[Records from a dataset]
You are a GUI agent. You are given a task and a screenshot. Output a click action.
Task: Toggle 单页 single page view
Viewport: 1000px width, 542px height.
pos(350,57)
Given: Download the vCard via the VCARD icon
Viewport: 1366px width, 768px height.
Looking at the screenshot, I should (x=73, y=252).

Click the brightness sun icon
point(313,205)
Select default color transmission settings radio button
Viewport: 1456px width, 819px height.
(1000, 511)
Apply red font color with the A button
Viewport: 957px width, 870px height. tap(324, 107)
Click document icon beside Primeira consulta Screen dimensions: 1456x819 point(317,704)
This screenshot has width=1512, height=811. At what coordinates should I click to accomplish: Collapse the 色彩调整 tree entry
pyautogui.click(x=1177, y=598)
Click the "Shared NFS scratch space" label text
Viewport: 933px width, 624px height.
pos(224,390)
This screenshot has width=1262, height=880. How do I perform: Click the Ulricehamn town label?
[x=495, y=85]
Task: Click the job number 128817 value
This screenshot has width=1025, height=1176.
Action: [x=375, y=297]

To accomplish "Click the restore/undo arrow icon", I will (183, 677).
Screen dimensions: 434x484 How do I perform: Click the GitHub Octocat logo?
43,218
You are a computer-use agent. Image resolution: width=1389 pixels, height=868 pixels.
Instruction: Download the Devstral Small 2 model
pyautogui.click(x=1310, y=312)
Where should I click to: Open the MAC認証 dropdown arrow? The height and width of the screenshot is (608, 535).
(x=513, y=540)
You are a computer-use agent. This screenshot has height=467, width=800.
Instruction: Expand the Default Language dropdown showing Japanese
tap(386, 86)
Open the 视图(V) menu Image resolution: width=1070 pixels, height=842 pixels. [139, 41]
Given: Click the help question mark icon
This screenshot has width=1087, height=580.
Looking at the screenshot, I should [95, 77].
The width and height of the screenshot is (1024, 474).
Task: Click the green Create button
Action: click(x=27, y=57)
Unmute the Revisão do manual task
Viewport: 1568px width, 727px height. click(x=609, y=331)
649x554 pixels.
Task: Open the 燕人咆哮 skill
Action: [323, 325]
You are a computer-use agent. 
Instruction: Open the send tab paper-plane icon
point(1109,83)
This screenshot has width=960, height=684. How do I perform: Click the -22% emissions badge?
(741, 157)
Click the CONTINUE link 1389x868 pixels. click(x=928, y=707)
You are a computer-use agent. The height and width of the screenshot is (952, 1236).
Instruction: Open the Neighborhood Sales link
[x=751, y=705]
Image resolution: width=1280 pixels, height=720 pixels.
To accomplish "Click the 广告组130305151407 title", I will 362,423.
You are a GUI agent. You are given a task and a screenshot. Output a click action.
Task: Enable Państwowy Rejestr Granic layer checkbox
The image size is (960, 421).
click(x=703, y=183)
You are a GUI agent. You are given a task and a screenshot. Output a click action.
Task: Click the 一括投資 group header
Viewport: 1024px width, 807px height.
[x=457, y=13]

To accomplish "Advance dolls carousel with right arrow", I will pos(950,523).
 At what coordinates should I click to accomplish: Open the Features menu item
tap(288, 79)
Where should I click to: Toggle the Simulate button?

Aim of the exercise: Give every line of the material again, switching "computer-use agent" to "desktop assistant" wherever it occurs and leaving everything else unchanged.

Result:
You are a GUI agent. You are given a task and a screenshot. Output a click action.
Task: Toggle 单页 single page view
Viewport: 1000px width, 542px height.
pos(350,57)
Given: Download the vCard via the VCARD icon
Viewport: 1366px width, 768px height.
Looking at the screenshot, I should (x=73, y=252).

Click the brightness sun icon
point(313,205)
Select default color transmission settings radio button
Viewport: 1456px width, 819px height.
(1000, 511)
Apply red font color with the A button
Viewport: 957px width, 870px height. tap(324, 107)
Click document icon beside Primeira consulta Screen dimensions: 1456x819 point(317,704)
This screenshot has width=1512, height=811. At what coordinates should I click to accomplish: Collapse the 色彩调整 tree entry
pyautogui.click(x=1177, y=598)
Click the "Shared NFS scratch space" label text
Viewport: 933px width, 624px height.
pos(224,390)
This screenshot has width=1262, height=880. How do I perform: Click the Ulricehamn town label?
[x=495, y=85]
Task: Click the job number 128817 value
This screenshot has width=1025, height=1176.
Action: [x=375, y=297]

To accomplish "Click the restore/undo arrow icon", I will (183, 677).
Screen dimensions: 434x484 How do I perform: Click the GitHub Octocat logo?
43,218
You are a desktop assistant. Image resolution: width=1389 pixels, height=868 pixels.
Instruction: Download the Devstral Small 2 model
pyautogui.click(x=1310, y=312)
Where should I click to: Open the MAC認証 dropdown arrow? The height and width of the screenshot is (608, 535).
(x=513, y=540)
You are a desktop assistant. This screenshot has height=467, width=800.
Instruction: Expand the Default Language dropdown showing Japanese
tap(386, 86)
Open the 视图(V) menu Image resolution: width=1070 pixels, height=842 pixels. [139, 41]
Given: Click the help question mark icon
This screenshot has width=1087, height=580.
Looking at the screenshot, I should [95, 77].
The width and height of the screenshot is (1024, 474).
Task: Click the green Create button
Action: click(x=27, y=57)
Unmute the Revisão do manual task
Viewport: 1568px width, 727px height. click(x=609, y=331)
649x554 pixels.
Task: Open the 燕人咆哮 skill
Action: [323, 325]
You are a desktop assistant. 
Instruction: Open the send tab paper-plane icon
point(1109,83)
This screenshot has width=960, height=684. How do I perform: Click the -22% emissions badge?
(741, 157)
Click the CONTINUE link 1389x868 pixels. click(x=928, y=707)
You are a desktop assistant. The height and width of the screenshot is (952, 1236).
Instruction: Open the Neighborhood Sales link
[x=751, y=705]
Image resolution: width=1280 pixels, height=720 pixels.
To accomplish "Click the 广告组130305151407 title", I will 362,423.
You are a GUI agent. You are given a task and a screenshot. Output a click action.
Task: Enable Państwowy Rejestr Granic layer checkbox
The image size is (960, 421).
click(x=703, y=183)
You are a GUI agent. You are given a task and a screenshot. Output a click action.
Task: Click the 一括投資 group header
Viewport: 1024px width, 807px height.
[x=457, y=13]

To accomplish "Advance dolls carousel with right arrow", I will pos(950,523).
 At what coordinates should I click to accomplish: Open the Features menu item
tap(288, 79)
Where should I click to: Toggle the Simulate button?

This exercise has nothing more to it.